[Stored items]
——
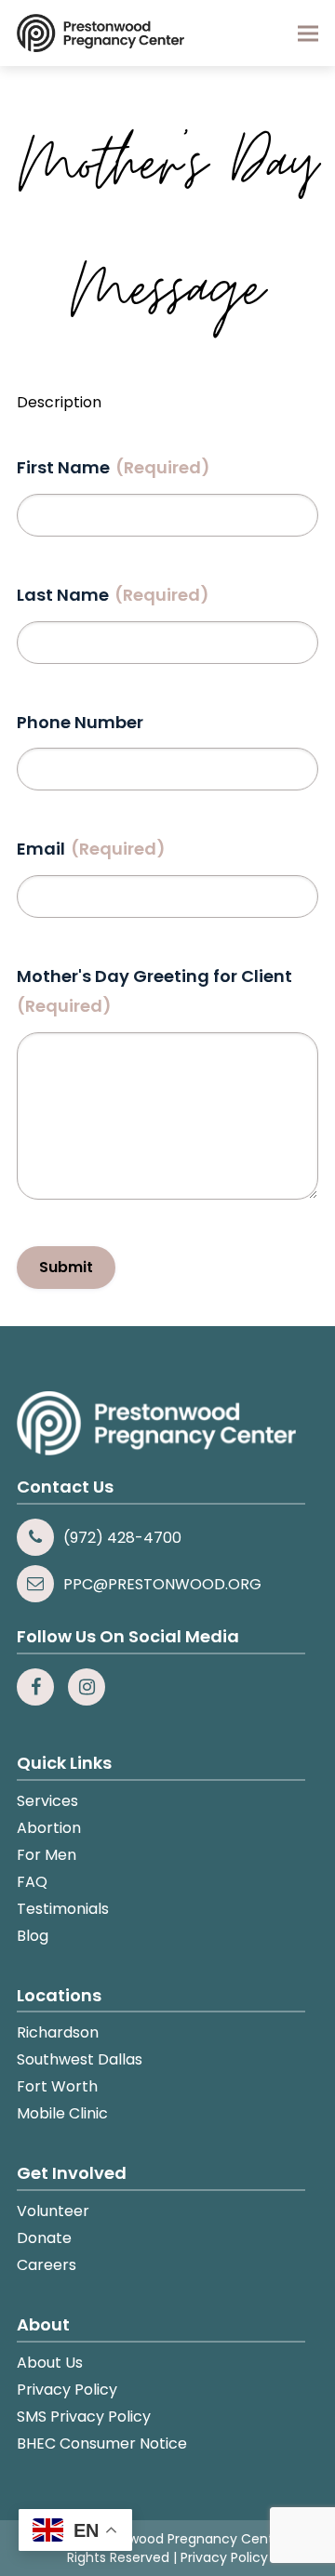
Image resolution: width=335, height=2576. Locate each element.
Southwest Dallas (79, 2059)
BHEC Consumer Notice (102, 2443)
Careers (46, 2265)
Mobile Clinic (62, 2113)
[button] (308, 33)
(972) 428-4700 (122, 1537)
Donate (44, 2238)
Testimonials (63, 1908)
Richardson (58, 2032)
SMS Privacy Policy (84, 2416)
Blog (32, 1935)
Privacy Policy (67, 2389)
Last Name (113, 594)
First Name (113, 467)
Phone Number (80, 722)
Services (47, 1801)
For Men (46, 1855)
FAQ (32, 1881)
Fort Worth (57, 2086)
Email (91, 848)
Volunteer (53, 2211)
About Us (50, 2362)
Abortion (49, 1828)
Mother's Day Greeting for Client (154, 990)
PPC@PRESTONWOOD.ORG (162, 1584)
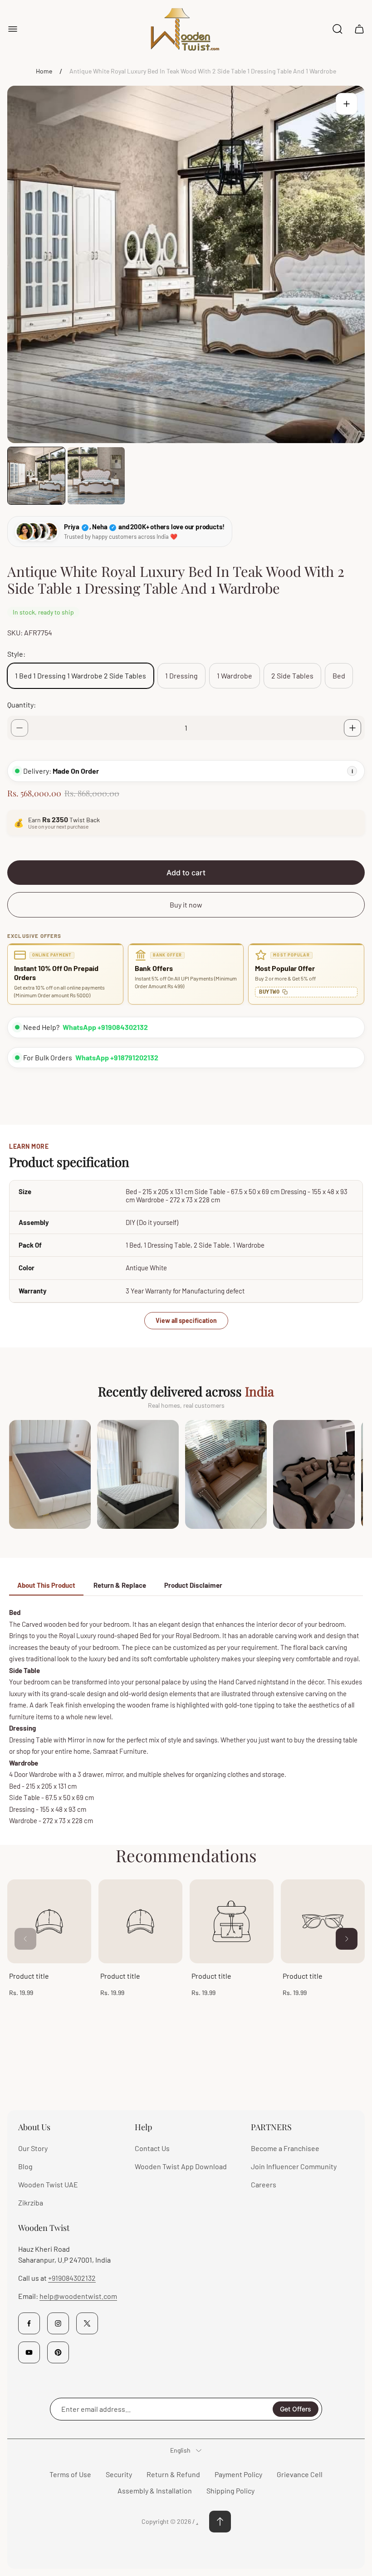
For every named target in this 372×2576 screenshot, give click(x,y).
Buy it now (186, 904)
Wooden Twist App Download (181, 2166)
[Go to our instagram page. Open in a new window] (58, 2323)
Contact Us (152, 2148)
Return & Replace (119, 1585)
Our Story (33, 2148)
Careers (263, 2184)
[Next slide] (346, 1939)
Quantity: (21, 704)
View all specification (186, 1320)
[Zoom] (346, 104)
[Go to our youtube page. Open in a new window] (29, 2352)
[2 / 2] (96, 476)
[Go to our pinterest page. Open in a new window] (58, 2352)
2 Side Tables (292, 675)
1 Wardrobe (234, 675)
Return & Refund (173, 2474)
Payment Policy (238, 2474)
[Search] (338, 29)
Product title (29, 1975)
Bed (339, 675)
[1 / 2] (36, 476)
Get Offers (295, 2409)
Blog (25, 2166)
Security (119, 2474)
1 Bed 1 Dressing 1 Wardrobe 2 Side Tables (80, 675)
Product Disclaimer (193, 1585)
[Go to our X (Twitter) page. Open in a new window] (87, 2323)
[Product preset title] (49, 1921)
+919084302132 (72, 2278)
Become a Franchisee (285, 2148)
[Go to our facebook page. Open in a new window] (29, 2323)
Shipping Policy (230, 2490)
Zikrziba (30, 2202)
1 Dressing (181, 675)
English (180, 2450)
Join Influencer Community (294, 2166)
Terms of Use (70, 2474)
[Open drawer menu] (12, 29)
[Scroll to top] (220, 2521)
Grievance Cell (300, 2474)
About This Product (46, 1585)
——
TASK DETAILS:
All of the data, minus its pictures, should be repeated exactly.

WRITTEN SOLUTION:
Image resolution: width=335, height=2576. Locate each element.
Southwest Dallas (79, 2059)
BHEC Consumer Notice (102, 2443)
Careers (46, 2265)
Mobile Clinic (62, 2113)
[button] (308, 33)
(972) 428-4700 (122, 1537)
Donate (44, 2238)
Testimonials (63, 1908)
Richardson (58, 2032)
SMS Privacy Policy (84, 2416)
Blog (32, 1935)
Privacy Policy (67, 2389)
Last Name (113, 594)
First Name (113, 467)
Phone Number (80, 722)
Services (47, 1801)
For Men (46, 1855)
FAQ (32, 1881)
Fort Worth (57, 2086)
Email (91, 848)
Volunteer (53, 2211)
About Us (50, 2362)
Abortion (49, 1828)
Mother's Day Greeting for Client (154, 990)
PPC@PRESTONWOOD.ORG (162, 1584)
For every named target in this 372×2576 screenshot, give click(x,y).
Buy it now (186, 904)
Wooden Twist App Download (181, 2166)
[Go to our instagram page. Open in a new window] (58, 2323)
Contact Us (152, 2148)
Return & Replace (119, 1585)
Our Story (33, 2148)
Careers (263, 2184)
[Next slide] (346, 1939)
Quantity: (21, 704)
View all specification (186, 1320)
[Zoom] (346, 104)
[Go to our youtube page. Open in a new window] (29, 2352)
[2 / 2] (96, 476)
[Go to our pinterest page. Open in a new window] (58, 2352)
2 Side Tables (292, 675)
1 Wardrobe (234, 675)
Return & Refund (173, 2474)
Payment Policy (238, 2474)
[Search] (338, 29)
Product title (29, 1975)
Bed (339, 675)
[1 / 2] (36, 476)
Get Offers (295, 2409)
Blog (25, 2166)
Security (119, 2474)
1 Bed 1 Dressing 1 Wardrobe 2 Side Tables (80, 675)
Product Disclaimer (193, 1585)
[Go to our X (Twitter) page. Open in a new window] (87, 2323)
[Product preset title] (49, 1921)
+919084302132 (72, 2278)
Become a Franchisee (285, 2148)
[Go to our facebook page. Open in a new window] (29, 2323)
Shipping Policy (230, 2490)
Zikrziba (30, 2202)
1 Dressing (181, 675)
English (180, 2450)
Join Influencer Community (294, 2166)
Terms of Use (70, 2474)
[Open drawer menu] (12, 29)
[Scroll to top] (220, 2521)
Grievance Cell (300, 2474)
About This Product (46, 1585)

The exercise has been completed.